(Exercise passage)
Monumental statue formerly in Jingzhou, China

The Guan Yu Statue was a large monument to deified Chinese military general Guan Yu that formerly stood in Jingzhou, China. The statue was completed in 2016 but was dismantled in 2022, pending reconstruction in another location.

== Background ==
Guan Yu was a Chinese military general serving under the warlord Liu Bei during the late Eastern Han dynasty. His life was lionised and his achievements glorified to such an extent after his death in 220 that he was deified during the Sui dynasty. Through generations of storytelling, culminating in the 14th-century historical novel Romance of the Three Kingdoms, his deeds and moral qualities have been given immense emphasis, making Guan Yu one of East Asia's most popular paradigms of loyalty and righteousness. He is still worshipped today as a bodhisattva in Buddhist tradition and as a guardian deity in Chinese folk religion and Taoism. He is also held in high esteem in Confucianism.

== Description ==
The statue was designed by Han Meilin. Construction finished in 2016. It stood at 58 metres tall, weighed 1,197 tonnes, and was made of around 4,000 bronze strips. The project began in 2013, when Han Meilin visited Jingzhou for inspiration. Han personally oversaw the designing and installing of the statue.
(End Exercise passage)
(Data excerpt)
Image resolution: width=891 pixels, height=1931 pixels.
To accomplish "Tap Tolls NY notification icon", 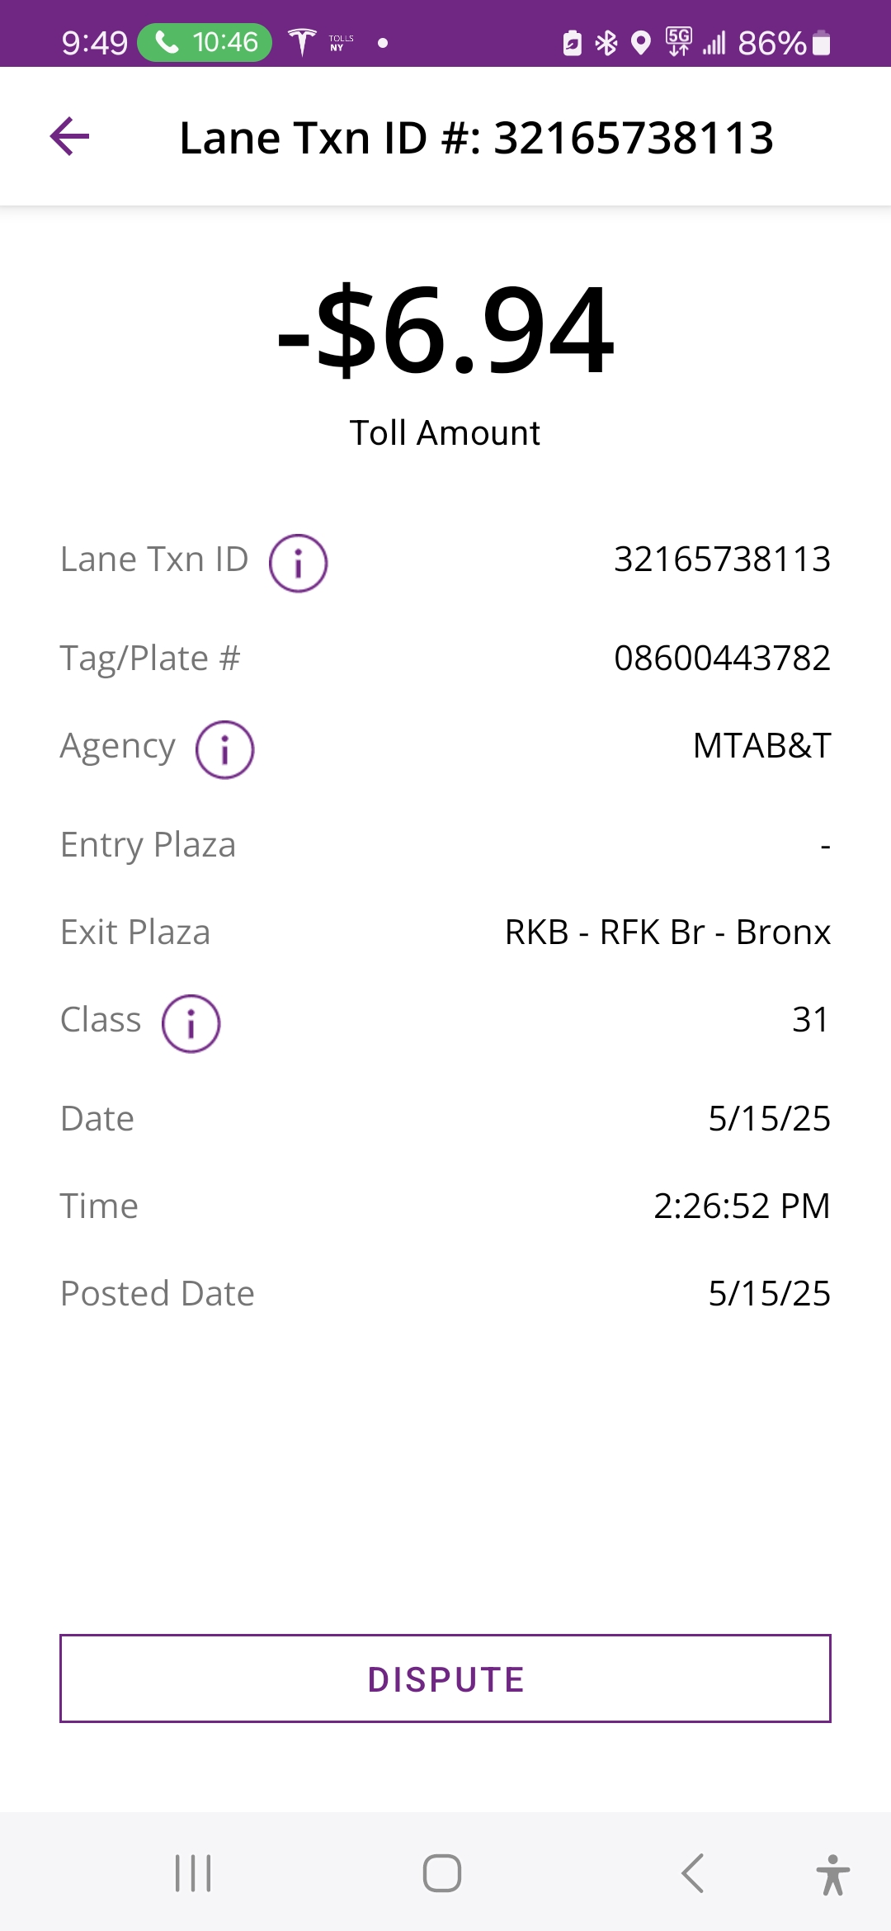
(End Data excerpt)
■ **Things to do**
[1] In the text on the Guan Yu Statue, who designed the statue?
[2] Reproduce the part of the Guan Yu Statue text starting at "The Guan Yu" and ending at "in another location.".

■ **Exercise solutions**
[1] Han Meilin.

[2]
The Guan Yu Statue was a large monument to deified Chinese military general Guan Yu that formerly stood in Jingzhou, China. The statue was completed in 2016 but was dismantled in 2022, pending reconstruction in another location.